Out of curiosity, I built Mesa 5.1 on my Linux box with debugging and stepped through to see what the average glVertex and glColor calls would generate. My conclusion is that by providing some higher-level object-oriented calls, you could flatten out some of the call hierarchy, eliminate redundant error checking, flag-setting, etc. and probably speed the client by a factor of 5, as the amount of manipulation in OpenGL per unit operation is quite a bit higher than X.I’m assuming you are creating a quad or polygon, and that you are setting colors on the vertices. There are enough calls in the sequence that there is a lot of room to squeeze. It’s possible that the array-based stride functions provide a way to set the attributes, avoiding the overhead in a similar way, I intend to take a look.
The question is, would this have a significant impact on the throughput of the system? It’s complex enough that I don’t fully understand the call sequence yet, so I thought I would just post this to get anyone’s opinion. If the bottleneck is at rendering, then all optimization would do is dramatically lower CPU utilization and slightly increase performance.
I was also curious if there are any resources explaining the limitations and performance characteristics of graphics cards and of Mesa. In the literature from hardware vendors, you see numbers like 50 million polygons/second, but when I build a simple system with 5 spheres, each with 48x48 quads,on an NVIDIA FX 5200 card it doesn’t seem very fast – the only place there is a sleep in my code is in the keyboard routine, I assume the display is automatically limited by the refresh rate, not the polygons?

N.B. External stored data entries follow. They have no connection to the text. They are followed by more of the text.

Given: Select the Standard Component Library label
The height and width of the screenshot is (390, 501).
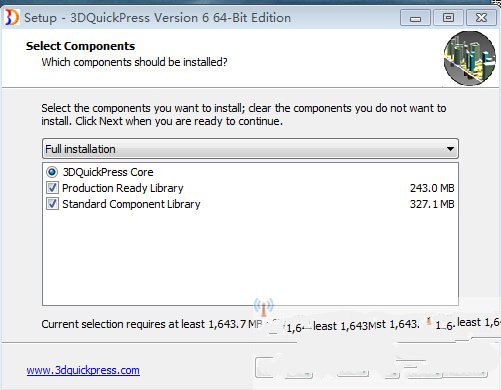Looking at the screenshot, I should click(131, 204).
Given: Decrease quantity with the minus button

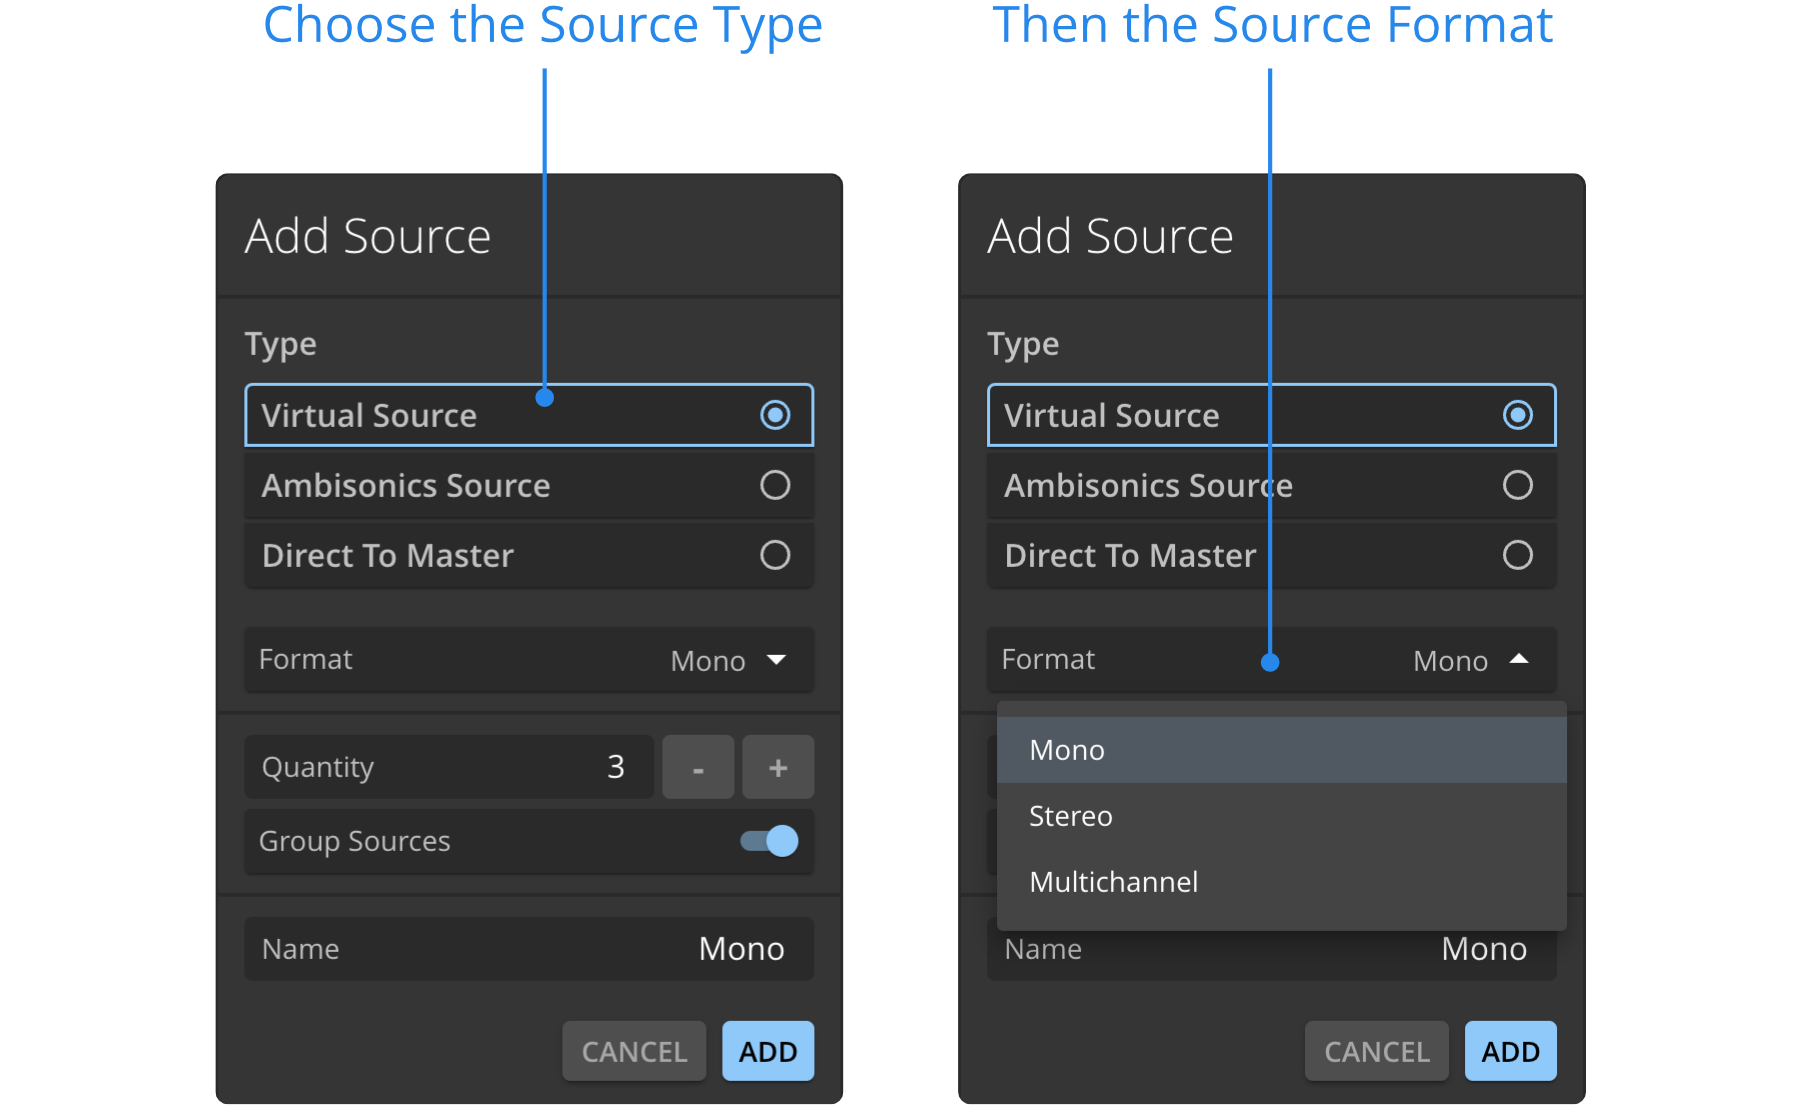Looking at the screenshot, I should pyautogui.click(x=698, y=768).
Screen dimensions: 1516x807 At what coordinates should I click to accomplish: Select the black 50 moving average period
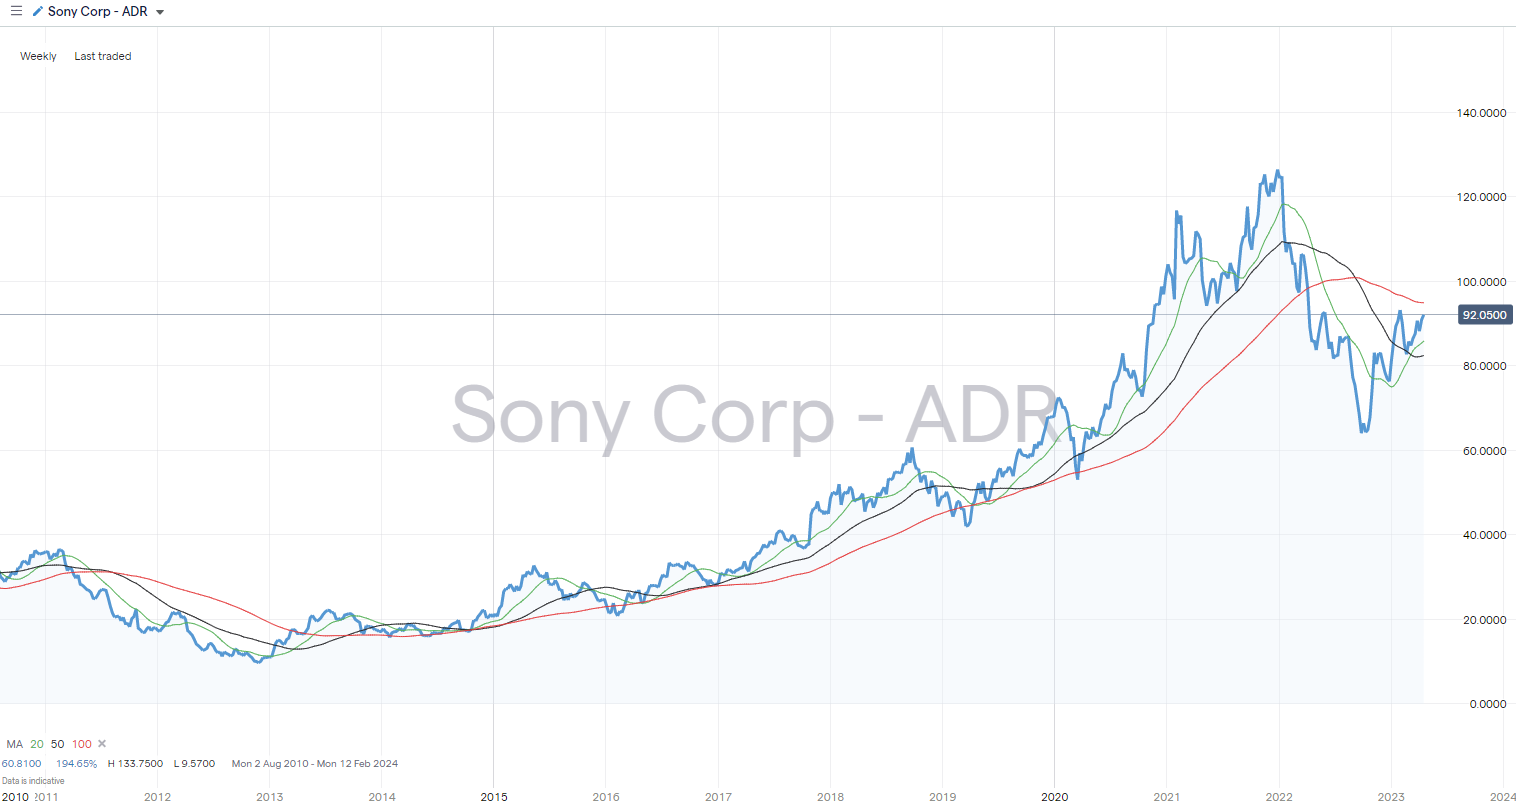click(57, 744)
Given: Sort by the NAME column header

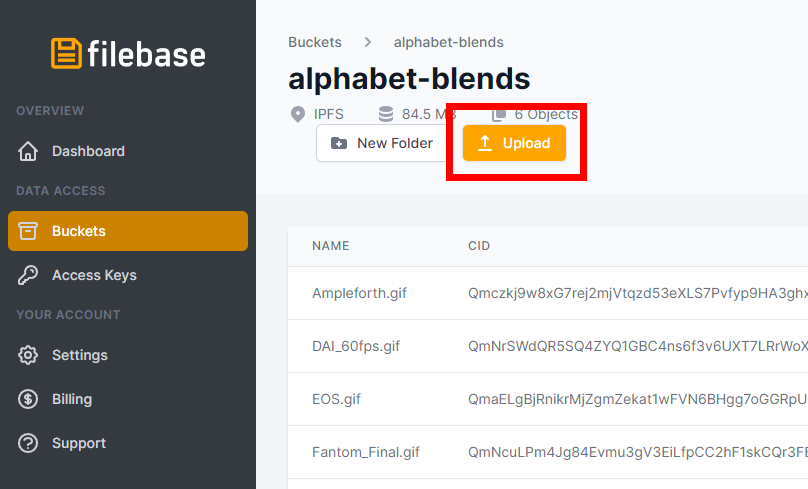Looking at the screenshot, I should tap(331, 246).
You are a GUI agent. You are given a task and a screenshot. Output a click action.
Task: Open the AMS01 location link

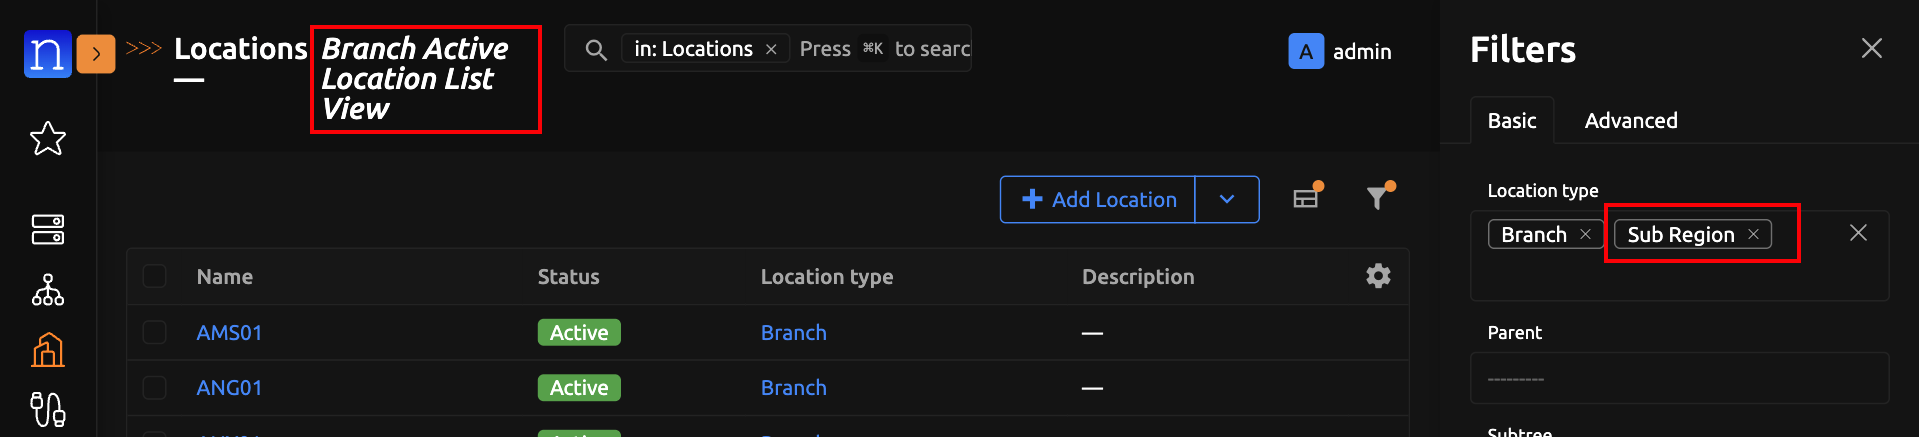click(x=229, y=333)
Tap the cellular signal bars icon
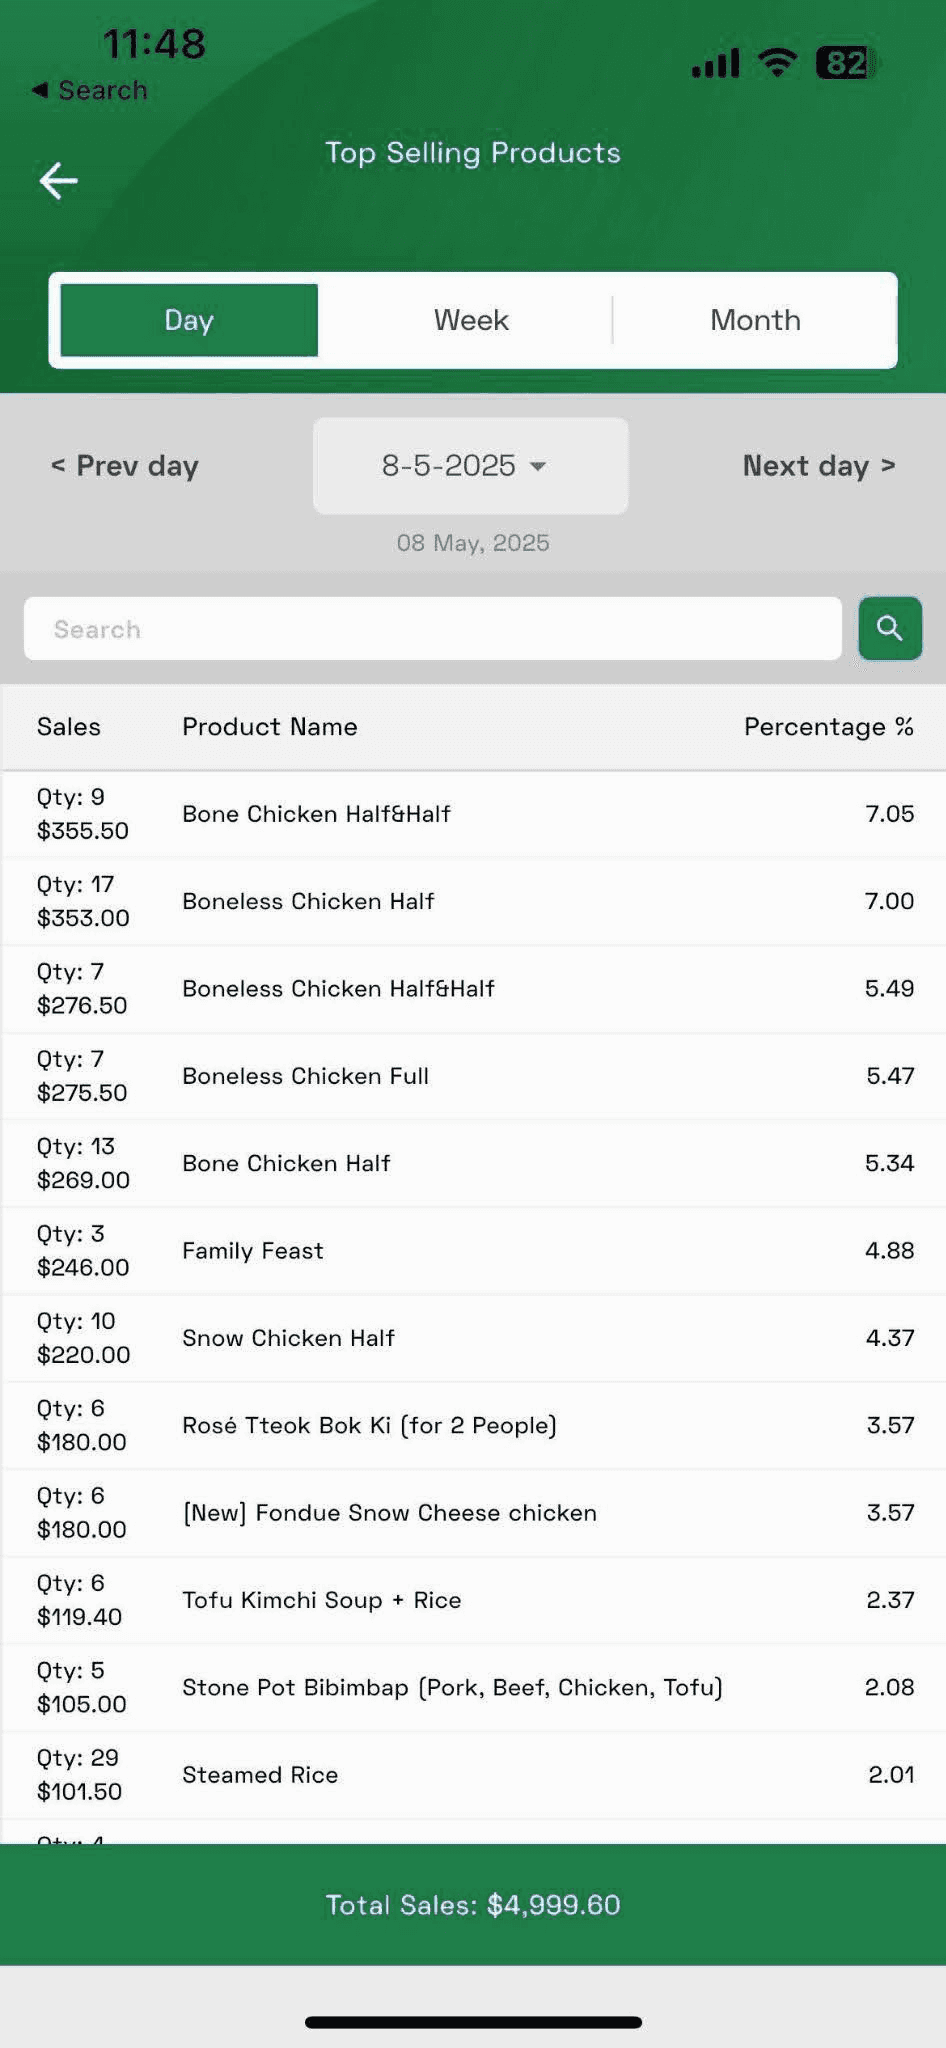Image resolution: width=946 pixels, height=2048 pixels. 715,63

On the other hand, the card has 128Mb on it, but when I tried to map a 10Mb texture, it crashes. When I reduced the bitmap to ~1.5Mb, it worked. I haven’t zeroed in on the limit. Does anyone know what it is? Then, mapping a 1.5Mb image on a sphere, the refresh rate noticably slows down. The window is 1280x1024 for this manipulation, and clearly the size of the window has something to do with it.